Home NouvellesL’enseignant en Afghanistan défie les talibans en dirigeant une école secrète pour les filles

L’enseignant en Afghanistan défie les talibans en dirigeant une école secrète pour les filles

by Nicolas Lefèvre

L’avenir de l’éducation des filles en Afghanistan reste incertain, plus d’un an après la prise de pouvoir des talibans. Malgré de vagues promesses, les écoles restent fermées pour des millions d’écolières, et les restrictions imposées aux femmes s’intensifient, menaçant le développement socio-économique du pays.

En juillet dernier, les talibans avaient annoncé l’organisation d’une réunion religieuse destinée à statuer sur l’interdiction de l’éducation des filles. Cependant, seuls deux religieux présents ont plaidé en faveur de l’accès des filles à l’école. Depuis, aucune avancée concrète n’a été enregistrée quant à une éventuelle levée de cette interdiction.

« Au départ, nous espérions qu’ils rouvriraient les écoles, mais avec le temps, nous avons constaté que ce n’était pas le cas. Ils se contentent de rendre des jugements défavorables aux femmes, jour après jour », déplore Nazhand. « Je ne crois pas qu’ils soient prêts à rouvrir les écoles.
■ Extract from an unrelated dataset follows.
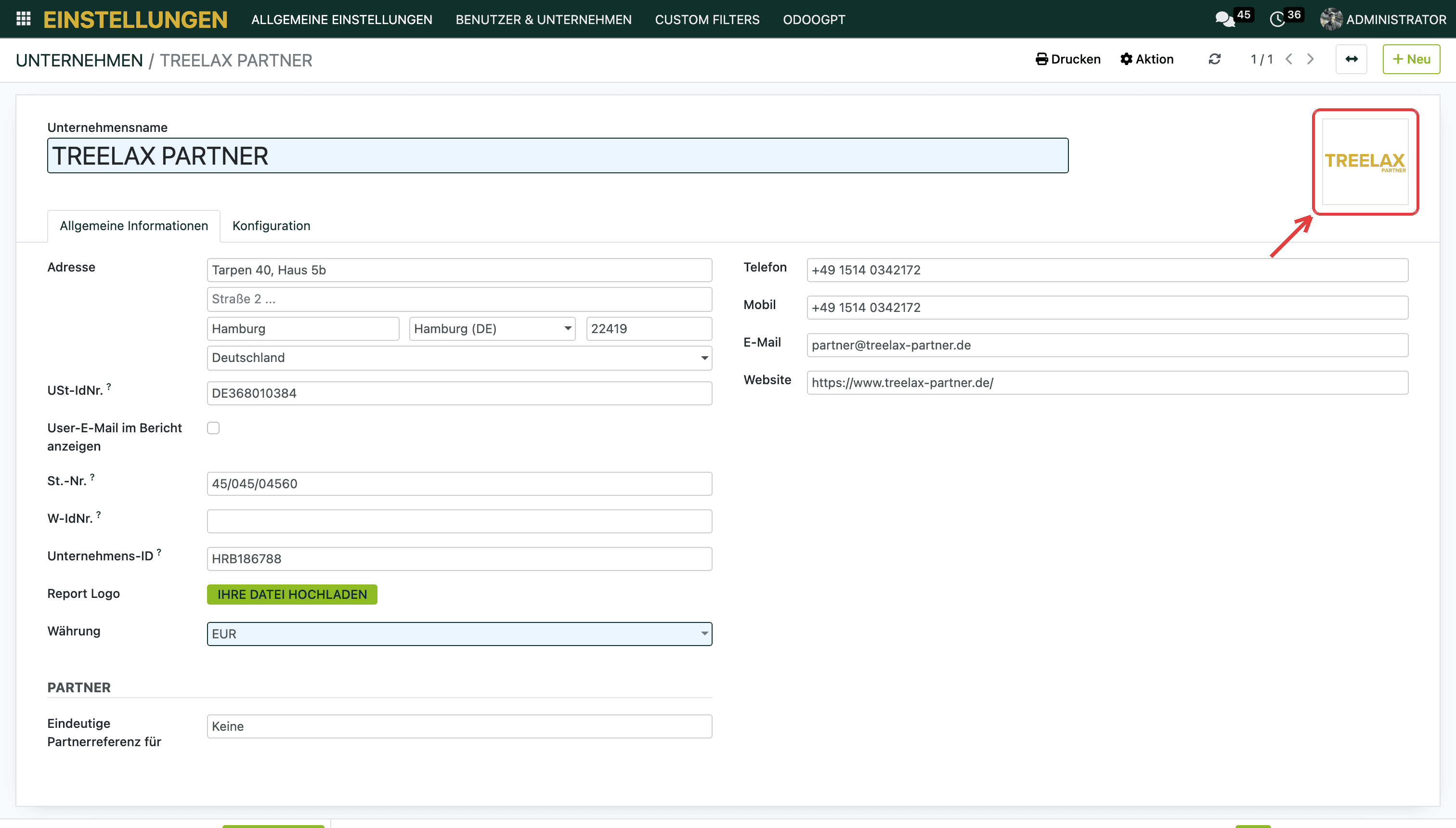
Task: Open Benutzer & Unternehmen menu
Action: pyautogui.click(x=543, y=19)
Les talibans n’ont pas de problème avec les écoles de filles en elles-mêmes, mais ils veulent les exploiter politiquement. Ils cherchent à imposer leur vision de la société en interdisant l’éducation des filles, car cela leur permet de contrôler les femmes, qui ne peuvent pas être soumises aux mêmes restrictions que les hommes. »

Le retour des talibans au pouvoir, en août 2021, a brutalement mis fin aux progrès réalisés depuis l’intervention militaire américaine en Afghanistan en 2001. Après le renversement du régime taliban, le pays avait connu une série de réformes socio-économiques et de programmes de reconstruction. La Constitution adoptée en 2004 garantissait aux femmes le droit d’aller à l’école, de voter, de travailler, de participer à la vie civique et de manifester. En 2009, des femmes s’étaient même présentées à l’élection présidentielle pour la première fois dans l’histoire du pays.
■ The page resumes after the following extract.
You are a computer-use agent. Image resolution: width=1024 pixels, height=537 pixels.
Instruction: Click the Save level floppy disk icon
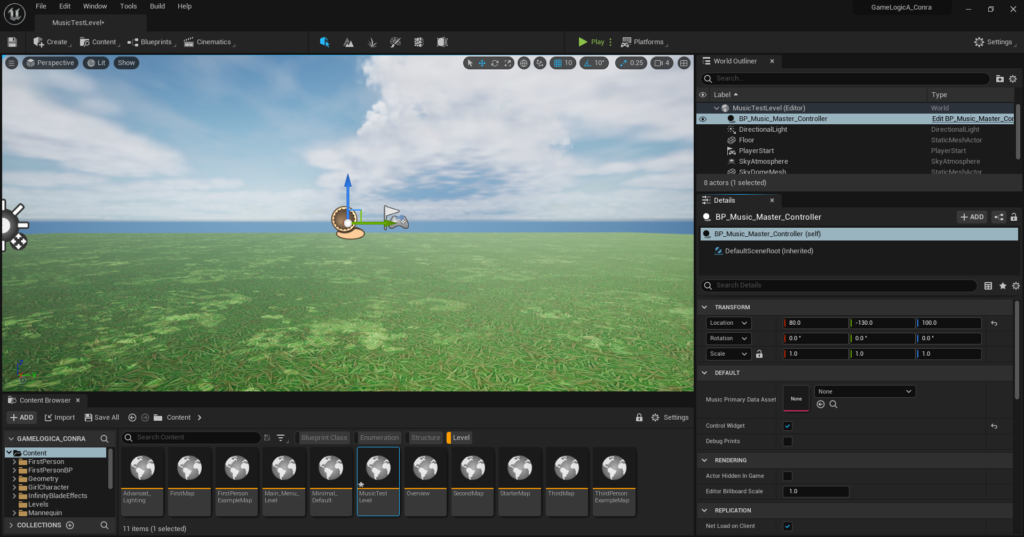tap(12, 42)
Cependant, les quatre décennies de guerre et d’instabilité ont gravement endommagé les infrastructures de base de l’Afghanistan, y compris le système éducatif. Avant même la reprise du pouvoir par les talibans, un rapport de l’UNICEF (Fonds des Nations unies pour l’enfance) révélait qu’il y avait déjà plus de 4,2 millions d’enfants non scolarisés dans le pays, dont 60 % étaient des filles.

L’UNICEF souligne que priver les filles d’éducation a des conséquences économiques désastreuses. L’analyse de l’organisation indique que l’Afghanistan ne pourra pas retrouver le PIB perdu pendant la période de transition et atteindre son plein potentiel économique sans garantir aux filles l’accès à l’enseignement secondaire. Si les 3 millions de filles actuellement privées d’école pouvaient terminer leurs études secondaires et intégrer le marché du travail, cela pourrait générer au moins 5,4 milliards de dollars (US) pour l’économie afghane.

Par ailleurs, un rapport d’Amnesty International dénonce les obstacles croissants rencontrés par les femmes afghanes dans le monde du travail. La plupart des fonctionnaires ont été renvoyées chez elles, à l’exception de celles travaillant dans certains secteurs comme la santé et l’éducation. Dans le secteur privé, de nombreuses femmes ont été licenciées de postes à responsabilité, les talibans ne permettant de maintenir à leur poste que celles dont le remplacement par un homme s’avère impossible. Les femmes qui ont conservé leur emploi témoignent des difficultés rencontrées face aux restrictions et au comportement des autorités talibanes.

« Il y a vingt ans, lorsque les talibans ont pris le contrôle de l’Afghanistan, leur première mesure a été d’interdire aux femmes l’accès à l’éducation », rappelle Nazhand. « Ils ont maintenu un grand nombre de femmes isolées et analphabètes, ce qui a conduit à une société paralysée et arriérée. Nous ne devons pas oublier que les talibans sont toujours animés par la même mentalité radicale et répressive qu’il y a vingt ans. Nous ne pouvons pas accepter de revenir en arrière et nous ne resterons pas silencieuses. »

La situation sécuritaire précaire constitue également une menace pour les étudiants afghans. Fin octobre, un attentat suicide a visé un centre de préparation aux examens à Kaboul, tuant au moins 54 personnes, dont de nombreuses jeunes filles. Il s’agissait de la deuxième attaque meurtrière contre des établissements scolaires depuis la reprise du pouvoir par les talibans.